EXERCISE: Reproduce every line of the entries below word for word, omitting the pictures.

RECORDS TO USE:
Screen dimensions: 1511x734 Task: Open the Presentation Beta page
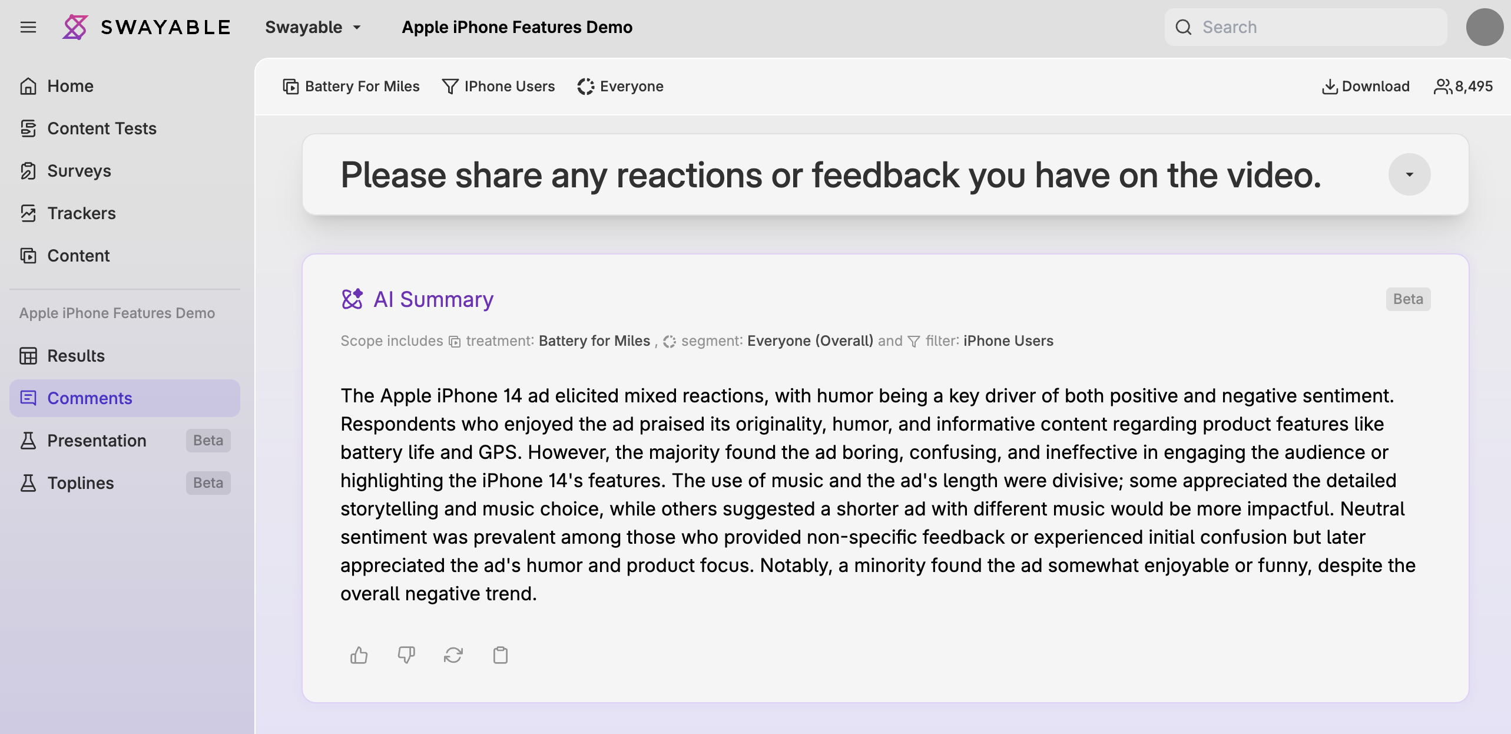pyautogui.click(x=97, y=441)
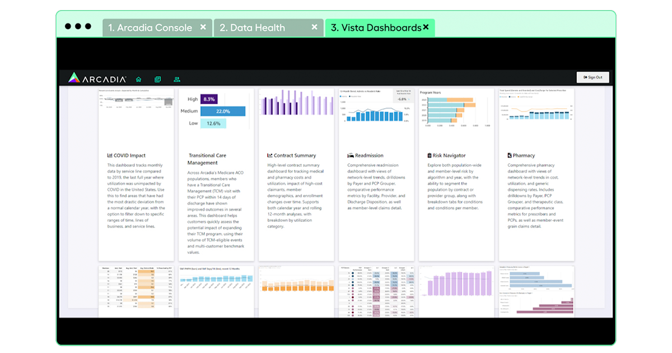
Task: Switch to the Arcadia Console tab
Action: (150, 27)
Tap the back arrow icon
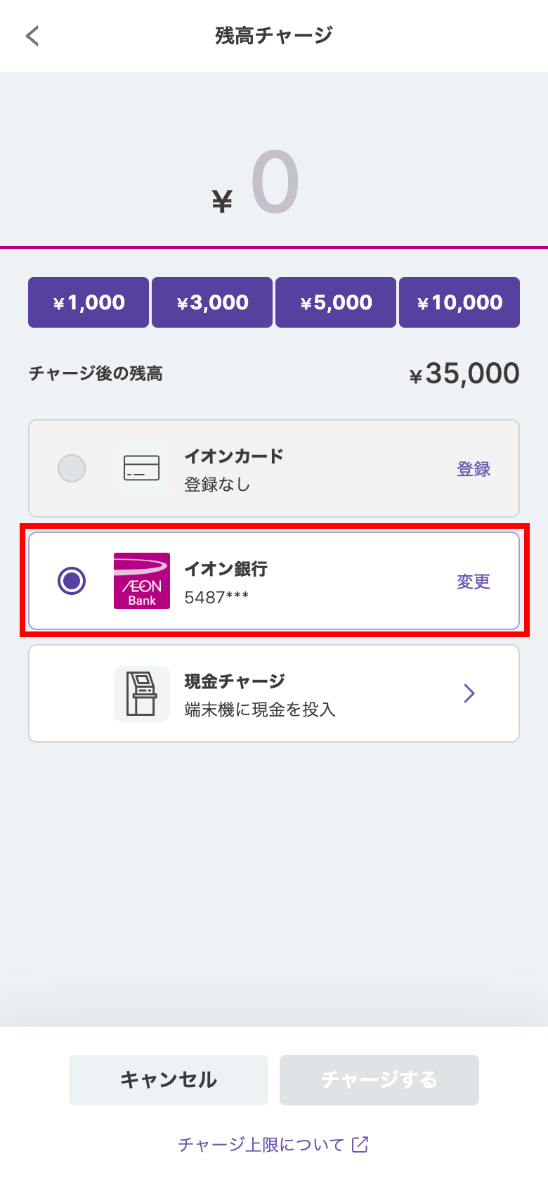 (32, 36)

RESPONSE:
Screen dimensions: 1511x734 Task: Open the Presentation Beta page
pyautogui.click(x=97, y=441)
Task: Switch to the Arcadia Console tab
Action: (150, 27)
Tap the back arrow icon
 (32, 36)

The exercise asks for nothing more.